We pull in the environment file so that we have access to the COREOS_PUBLIC_IPV4 and, if private networking was enabled during creation, the COREOS_PRIVATE_IPV4 environmental variables. These are very useful for configuring Docker containers to use their specific host's information.

The ExecStartPre lines are used to tear down any leftover cruft from previous runs to make sure the execution environment is clean. We use =- on the first two of these to indicate that systemd should ignore and continue if these commands fail. Because of this, Docker will attempt to kill and remove previous containers, but will not worry if it cannot find any. The last pre-start is used to ensure that the most up-to-date version of the container is being run.

The actual start command boots the Docker container and binds it to the host machine's public IPv4 interface. This uses the info in the environment file and makes it trivial to switch interfaces and ports. The process is run in the foreground because the container will exit if the running process ends. The stop command attempts to stop the container gracefully.

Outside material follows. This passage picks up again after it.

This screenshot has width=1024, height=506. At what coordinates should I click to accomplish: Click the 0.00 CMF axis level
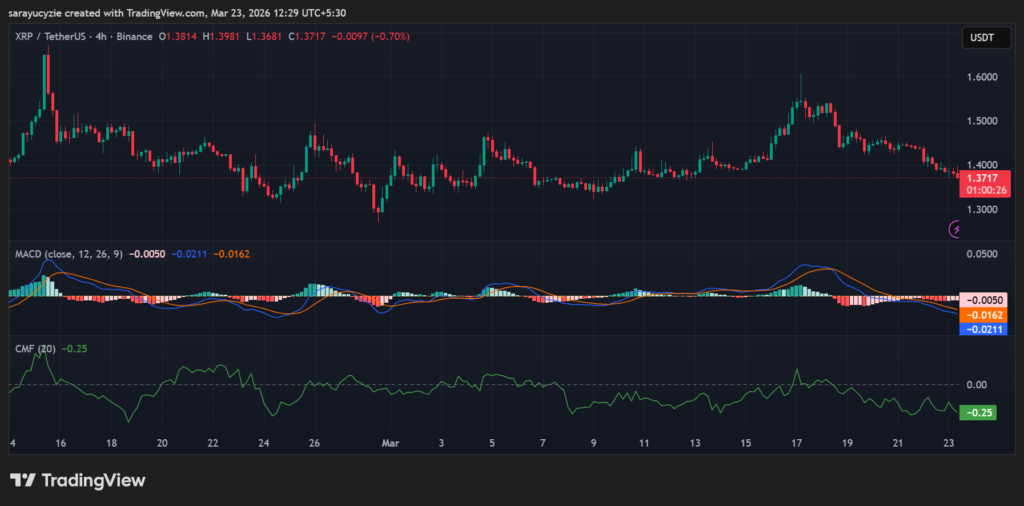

The [X-Fleet] section contains a simple condition that forces fleet to schedule the service on a machine that is not already running another Apache service. This is an easy way to make a service highly available by forcing duplicate services to start on separate machines.

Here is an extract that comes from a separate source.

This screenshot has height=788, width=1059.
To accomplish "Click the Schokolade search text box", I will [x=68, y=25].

Basic Take-Aways For Building Main Services

In the above example, we went over a fairly basic configuration. However, there are plenty of lessons that we can can from this to assist us in building services in general.

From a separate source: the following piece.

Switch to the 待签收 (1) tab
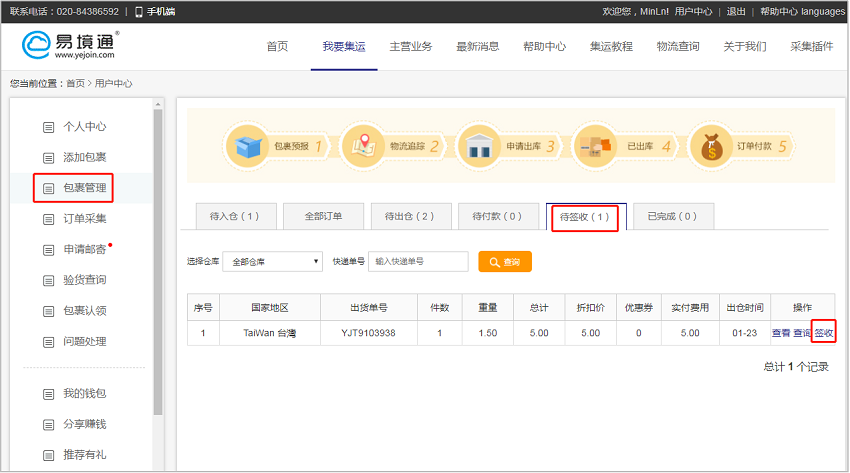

Some behavior to keep in mind when building a main service:

  • Separate logic for dependencies and ordering: Lay out your dependencies with Requires= or Wants= directives dependent on whether the unit you are building should fail if the dependency cannot be fulfilled. Separate out the ordering with separate After= and Before= lines so that you can easily adjust if the requirements change. Separating the dependency list from ordering can help you debug in case of dependency issues.
  • Handle service registration with a separate process: Your service should be registered with etcd to take advantage of service discovery and the dynamic configuration features that this allows. However, this should be handled by a separate "sidekick" container to keep the logic separate. This will allow you to more accurately report on the service's health as seen from an outside perspective, which is what other components will need.
  • Be aware of the possibility of your service timing out: Consider adjusting the TimeoutStartSec directive in order to allow for longer start times. Setting this to "0" will disable a startup timeout. This is often necessary because there are times when Docker has to pull an image (on first-run or when updates are found), which can add significant time to initializing the service.
  • Adjust the KillMode if your service does not stop cleanly: Be aware of the KillMode option if your services or containers seem to be stopping uncleanly. Setting this to "none" can sometimes resolve issues with your containers not being removed after stopping. This is especially important when you name your containers since Docker will fail if a container with the same name has been left behind from a previous run. Check out the documentation on KillMode for more information
  • Clean up the environment before starting up: Related to the above item, make sure to clean up previous Docker containers at each start. You should not assume that the previous run of the service exited as expected. These cleanup lines should use the =- specifier to allow them to fail silently if no cleanup is needed. While you should stop containers with docker stop normally, you should probably use docker kill during cleanup.
  • Pull in and use host-specific information for service portability: If you need to bind your service to a specific network interface, pull in the /etc/environment file to get access to COREOS_PUBLIC_IPV4 and, if configured, COREOS_PRIVATE_IPV4. If you need to know the hostname of the machine running your service, use the %H systemd specifier. To learn more about possible specifiers, check out the systemd specifiers docs. In the [X-Fleet] section, only the %n, %N, %i, and %p specifiers will work.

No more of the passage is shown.